(PETUNJUK TUGAS):
**1.** Menurut kutipan tentang impor bawang putih, berapa harga bawang bombay per kilogram saat itu?
**2.** Lanjutkan kutipan tentang impor bawang putih, mulai setelah kalimat terakhirnya.

(KUTIPAN HALAMAN):
Harga bawang putih saat itu, sambung Mulyadi, mencapai Rp.80 ribu/kg dan bombay sampai Rp.120 ribu/kg. Padahal harga normalnya di pasar cuma Rp.20 ribu/kg.

"Apakah impor bawang putih tanpa RIPH itu illegal?  Jelas tidak, semua impor bawang putih melalui karantina," tegasnya.

Mulyadi mengatakan, sesuai Rapat Koordinasi Teknis di Kemenko Perekonomian yang dihadiri Kemendag, Kementan dan Satgas Pangan. Badan Karantina sesuai tugas dan fungsinya ditunjuk untuk memeriksa dokumen dan kesehatan atas importasi bawang putih dan bombay, serta diizinkan mencatat ada atau tidak/belum ada RIPH.

"Jika impor bawang putih dan bombay melalui kebijakan relaksasi impor tersebut berhasil menurunkan harga di masayarakat,  mengapa harus diributkan persoalan impor tanpa RIPH? ," tambahnya.

Menurut Mulyadi,  harusnya yang dipersoalkan dan dituntut oleh Dirjen Hortikultura adalah perusahaan-perusahaan yang telah mendapat RIPH tetapi tidak melakukan impor. Padahal saat itu perintah Presiden Jokowi tegas pangan harus cukup dan harga tidak boleh tinggi. Karena itu solusinya adalah pembebasan izin impor agar tidak ada hambatan peraturan dan birokrasi.

(DATA TERSIMPAN):
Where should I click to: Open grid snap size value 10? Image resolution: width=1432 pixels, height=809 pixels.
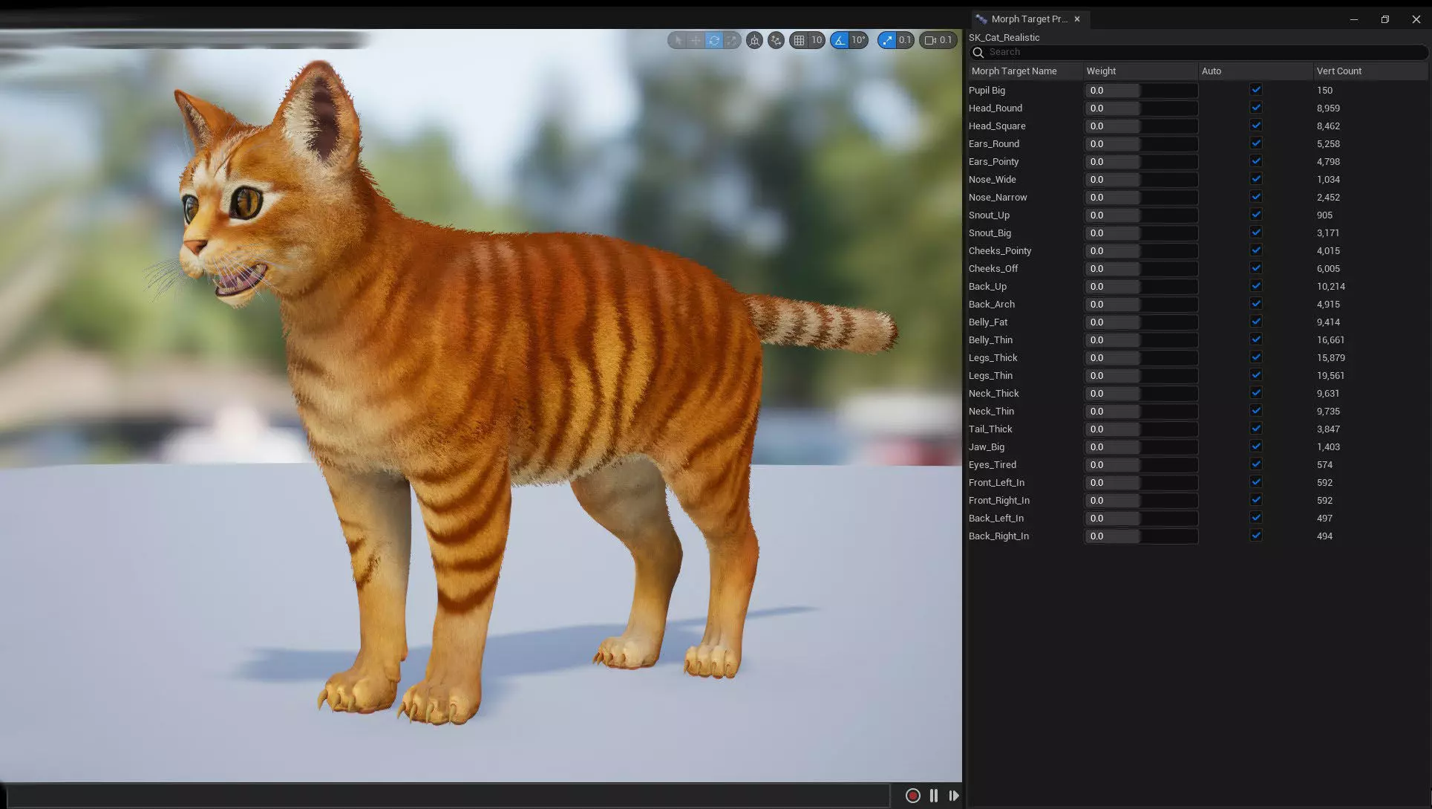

(JAWABAN SETIAP TUGAS):
**1.** Harga bawang bombay saat itu mencapai Rp.120 ribu/kg.

**2.**
"Pertanyaanya,  kenapa yang sudah dikeluarkan RIPH yang menurut Dirjen Hortikultura sudah cukup sampai akhir tahun tetapi sebagian besar tidak mau impor? Dan kenapa tidak ada sangsi tegas dari Dirjen Hortikultura untuk mencabut RIPH yang sudah diberikan?  Apakah karena harga bawang putih sudah kembali murah, mereka tidak mau impor karena tidak untung? ," ungkap Mulyadi.

Tak hanya itu, kata Mulyadi, sebenarnya  produk bawang putih impor sudah memenuhi standar mutu dan keamanan pangan walapun tanpa rekomendasi tersebut, karena sudah dilakukan pemeriksaan standar mutu dan keamanan pangan oleh Badan Karantina Pertanian ketika masuk wilayah Indonesia.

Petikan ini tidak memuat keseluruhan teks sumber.